Gnosjö Municipality (Gnosjö kommun) is a municipality in Jönköping County, southern Sweden where the town Gnosjö is seat.

The Swedish local government reform of 1952 formed this municipality out if five former entities, and it has not been amalgamated with others since then.

About half of the municipal population live in Gnosjö town, the rest is spread between smaller localities, and rural areas.

Gnosjö is referred to as the centre of the Gnosjö region which is an area of enterprising small industries, driven by the distinctive "Gnosjö Spirit". Despite its small size of some 1,100 people at the time, it had been the subject of a book describing its customs and locals in 1906 (F.J.E. Eneström: Gnosjöboarna, deras hemslöjd, seder och lefnadssätt).

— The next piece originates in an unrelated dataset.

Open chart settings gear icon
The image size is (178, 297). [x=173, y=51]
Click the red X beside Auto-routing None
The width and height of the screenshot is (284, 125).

The landscape is dominated by forests. The rural areas offer good possibilities for wildlife, canoeing, fishing, hiking, etc. The Store Mosse is a national park consisting of the largest boggy ground (in Sweden) south of Lapland.

Near Hillerstorp is a small but nationally renowned amusement park called High Chaparral offering Wild West experiences. There is, in Gnosjö town, a small museum of the local industrial history, in this case a mechanical workshop.

Localities
There are seven urban areas (also called localities, Swedish: tätorter) in Gnosjö Municipality.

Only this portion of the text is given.